Set problem → Reproduce the records word for word, starting at the line that contains "Focus the Поиск search field" and stopping after the line that contains "The height and width of the screenshot is (536, 790).".

--- START Provided data ---

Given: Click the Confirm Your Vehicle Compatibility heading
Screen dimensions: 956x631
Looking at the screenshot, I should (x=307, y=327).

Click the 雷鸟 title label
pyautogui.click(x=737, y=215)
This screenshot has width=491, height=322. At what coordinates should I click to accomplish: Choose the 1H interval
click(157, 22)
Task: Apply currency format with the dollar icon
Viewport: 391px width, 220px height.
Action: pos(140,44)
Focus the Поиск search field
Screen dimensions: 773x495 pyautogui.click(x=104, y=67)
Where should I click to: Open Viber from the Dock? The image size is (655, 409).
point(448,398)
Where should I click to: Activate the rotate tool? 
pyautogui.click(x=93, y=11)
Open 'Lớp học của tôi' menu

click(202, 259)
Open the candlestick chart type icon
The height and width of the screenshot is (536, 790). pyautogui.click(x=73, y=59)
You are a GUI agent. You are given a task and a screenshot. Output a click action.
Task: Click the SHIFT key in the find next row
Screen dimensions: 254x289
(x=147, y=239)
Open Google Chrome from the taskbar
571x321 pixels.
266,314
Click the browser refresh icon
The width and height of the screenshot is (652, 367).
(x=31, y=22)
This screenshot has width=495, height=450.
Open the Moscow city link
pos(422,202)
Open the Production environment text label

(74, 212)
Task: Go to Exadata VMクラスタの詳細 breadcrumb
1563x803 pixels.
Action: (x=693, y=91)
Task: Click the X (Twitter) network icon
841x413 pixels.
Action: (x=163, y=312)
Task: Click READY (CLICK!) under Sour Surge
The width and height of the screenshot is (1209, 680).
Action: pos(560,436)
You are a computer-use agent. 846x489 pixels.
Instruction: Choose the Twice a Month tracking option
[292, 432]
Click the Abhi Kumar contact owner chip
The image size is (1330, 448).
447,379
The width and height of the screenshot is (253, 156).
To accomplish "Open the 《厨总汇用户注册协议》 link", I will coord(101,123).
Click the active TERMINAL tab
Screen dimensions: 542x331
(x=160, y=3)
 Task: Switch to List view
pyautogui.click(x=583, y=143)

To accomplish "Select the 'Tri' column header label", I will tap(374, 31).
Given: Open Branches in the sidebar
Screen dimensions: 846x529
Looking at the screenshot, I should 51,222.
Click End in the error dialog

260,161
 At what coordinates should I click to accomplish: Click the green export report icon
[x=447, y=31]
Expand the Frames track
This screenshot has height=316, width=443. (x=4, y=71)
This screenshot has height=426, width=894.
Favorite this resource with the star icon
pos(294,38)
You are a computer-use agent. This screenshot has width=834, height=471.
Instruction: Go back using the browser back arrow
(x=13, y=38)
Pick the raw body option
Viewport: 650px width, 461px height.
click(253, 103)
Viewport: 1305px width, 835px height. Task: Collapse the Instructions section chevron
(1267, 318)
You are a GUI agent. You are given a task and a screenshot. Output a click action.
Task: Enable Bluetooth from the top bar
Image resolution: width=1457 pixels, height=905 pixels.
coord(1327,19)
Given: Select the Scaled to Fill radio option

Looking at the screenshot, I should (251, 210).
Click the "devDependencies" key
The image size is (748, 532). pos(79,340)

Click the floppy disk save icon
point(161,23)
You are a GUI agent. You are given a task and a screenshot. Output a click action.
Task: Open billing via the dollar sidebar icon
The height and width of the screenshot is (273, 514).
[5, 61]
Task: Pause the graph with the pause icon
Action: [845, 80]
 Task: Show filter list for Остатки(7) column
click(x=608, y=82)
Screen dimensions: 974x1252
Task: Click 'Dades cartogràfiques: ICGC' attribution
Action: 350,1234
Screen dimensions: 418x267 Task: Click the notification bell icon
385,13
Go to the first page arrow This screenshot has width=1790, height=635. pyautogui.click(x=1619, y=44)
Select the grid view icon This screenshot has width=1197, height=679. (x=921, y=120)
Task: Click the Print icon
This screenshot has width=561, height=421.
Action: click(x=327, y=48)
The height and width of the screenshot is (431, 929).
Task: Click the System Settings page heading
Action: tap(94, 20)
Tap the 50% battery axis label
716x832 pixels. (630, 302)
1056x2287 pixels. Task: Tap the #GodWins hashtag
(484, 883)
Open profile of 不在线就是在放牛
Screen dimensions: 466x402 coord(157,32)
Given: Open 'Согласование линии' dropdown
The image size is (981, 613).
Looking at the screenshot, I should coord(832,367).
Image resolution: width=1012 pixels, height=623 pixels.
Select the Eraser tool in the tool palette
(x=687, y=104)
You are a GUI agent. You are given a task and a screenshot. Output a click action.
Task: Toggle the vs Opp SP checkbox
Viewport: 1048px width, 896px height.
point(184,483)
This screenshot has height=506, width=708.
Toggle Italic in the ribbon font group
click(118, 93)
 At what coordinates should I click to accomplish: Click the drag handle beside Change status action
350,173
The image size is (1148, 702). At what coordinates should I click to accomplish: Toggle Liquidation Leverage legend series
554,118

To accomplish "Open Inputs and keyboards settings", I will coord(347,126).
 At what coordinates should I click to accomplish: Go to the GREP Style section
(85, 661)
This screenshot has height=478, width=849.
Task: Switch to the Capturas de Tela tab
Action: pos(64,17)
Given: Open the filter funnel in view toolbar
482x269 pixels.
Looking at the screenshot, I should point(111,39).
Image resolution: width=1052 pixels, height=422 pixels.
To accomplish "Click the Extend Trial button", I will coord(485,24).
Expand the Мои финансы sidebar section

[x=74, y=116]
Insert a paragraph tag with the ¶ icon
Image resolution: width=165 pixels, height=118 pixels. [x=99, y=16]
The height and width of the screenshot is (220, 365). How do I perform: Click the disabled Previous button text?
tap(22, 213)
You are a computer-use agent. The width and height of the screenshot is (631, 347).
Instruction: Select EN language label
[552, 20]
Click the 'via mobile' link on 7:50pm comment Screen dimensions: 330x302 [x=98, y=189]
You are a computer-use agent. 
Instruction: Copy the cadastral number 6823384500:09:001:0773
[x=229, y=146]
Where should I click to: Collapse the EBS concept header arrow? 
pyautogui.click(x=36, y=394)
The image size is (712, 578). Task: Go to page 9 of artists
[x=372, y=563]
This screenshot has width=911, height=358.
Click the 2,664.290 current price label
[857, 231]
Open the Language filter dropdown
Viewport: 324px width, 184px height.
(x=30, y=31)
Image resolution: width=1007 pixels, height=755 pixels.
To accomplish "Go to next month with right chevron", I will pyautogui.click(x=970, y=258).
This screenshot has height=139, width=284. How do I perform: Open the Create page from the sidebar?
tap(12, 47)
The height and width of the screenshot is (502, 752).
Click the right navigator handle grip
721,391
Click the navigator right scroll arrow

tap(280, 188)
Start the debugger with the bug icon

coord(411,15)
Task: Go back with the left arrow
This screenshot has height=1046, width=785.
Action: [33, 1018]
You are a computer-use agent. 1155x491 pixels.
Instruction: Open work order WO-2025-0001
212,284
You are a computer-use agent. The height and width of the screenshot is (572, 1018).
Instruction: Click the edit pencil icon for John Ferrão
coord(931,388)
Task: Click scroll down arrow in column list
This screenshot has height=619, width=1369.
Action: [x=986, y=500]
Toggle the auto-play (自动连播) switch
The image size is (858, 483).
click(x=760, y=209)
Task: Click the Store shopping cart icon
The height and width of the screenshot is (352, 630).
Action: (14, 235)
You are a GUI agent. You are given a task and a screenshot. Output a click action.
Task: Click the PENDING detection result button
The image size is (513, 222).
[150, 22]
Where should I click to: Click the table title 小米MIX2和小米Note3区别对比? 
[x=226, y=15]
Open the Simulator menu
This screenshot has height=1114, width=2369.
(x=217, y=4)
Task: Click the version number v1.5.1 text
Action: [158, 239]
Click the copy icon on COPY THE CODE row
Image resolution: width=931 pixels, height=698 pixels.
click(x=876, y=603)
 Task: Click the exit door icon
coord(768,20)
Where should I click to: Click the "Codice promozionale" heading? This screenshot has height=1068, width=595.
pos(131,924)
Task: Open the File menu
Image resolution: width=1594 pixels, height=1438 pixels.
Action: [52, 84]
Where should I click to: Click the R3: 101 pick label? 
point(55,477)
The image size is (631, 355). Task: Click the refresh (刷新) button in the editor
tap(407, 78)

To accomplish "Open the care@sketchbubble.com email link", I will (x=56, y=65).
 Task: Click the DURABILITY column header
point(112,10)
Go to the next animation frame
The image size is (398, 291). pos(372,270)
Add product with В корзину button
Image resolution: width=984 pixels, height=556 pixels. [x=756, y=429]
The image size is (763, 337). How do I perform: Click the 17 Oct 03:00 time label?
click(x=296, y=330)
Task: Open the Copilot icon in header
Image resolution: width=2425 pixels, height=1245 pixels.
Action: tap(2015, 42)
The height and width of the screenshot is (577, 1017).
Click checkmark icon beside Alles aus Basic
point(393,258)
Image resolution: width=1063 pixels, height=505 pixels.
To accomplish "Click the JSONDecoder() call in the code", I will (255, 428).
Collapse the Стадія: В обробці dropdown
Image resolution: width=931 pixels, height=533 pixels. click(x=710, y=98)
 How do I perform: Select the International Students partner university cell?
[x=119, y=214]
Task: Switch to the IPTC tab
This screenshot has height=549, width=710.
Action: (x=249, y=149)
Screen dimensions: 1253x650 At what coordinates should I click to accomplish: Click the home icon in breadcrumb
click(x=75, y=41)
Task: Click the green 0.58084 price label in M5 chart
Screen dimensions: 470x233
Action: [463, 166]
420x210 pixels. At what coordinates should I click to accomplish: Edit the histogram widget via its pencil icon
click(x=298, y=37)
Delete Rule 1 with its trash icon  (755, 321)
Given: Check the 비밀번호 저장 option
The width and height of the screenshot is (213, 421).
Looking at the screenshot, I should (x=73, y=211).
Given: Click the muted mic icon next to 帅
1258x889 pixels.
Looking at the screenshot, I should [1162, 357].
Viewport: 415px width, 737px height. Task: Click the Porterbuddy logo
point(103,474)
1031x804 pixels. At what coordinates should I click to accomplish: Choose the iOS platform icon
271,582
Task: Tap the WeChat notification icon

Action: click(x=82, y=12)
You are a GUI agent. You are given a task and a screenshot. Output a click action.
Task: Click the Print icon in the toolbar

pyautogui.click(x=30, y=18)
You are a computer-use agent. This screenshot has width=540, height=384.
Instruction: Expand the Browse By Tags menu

--- END Provided data ---

Complete output →
Focus the Поиск search field
Screen dimensions: 773x495 pyautogui.click(x=104, y=67)
Where should I click to: Open Viber from the Dock? The image size is (655, 409).
point(448,398)
Where should I click to: Activate the rotate tool? 
pyautogui.click(x=93, y=11)
Open 'Lớp học của tôi' menu

click(202, 259)
Open the candlestick chart type icon
The height and width of the screenshot is (536, 790). pyautogui.click(x=73, y=59)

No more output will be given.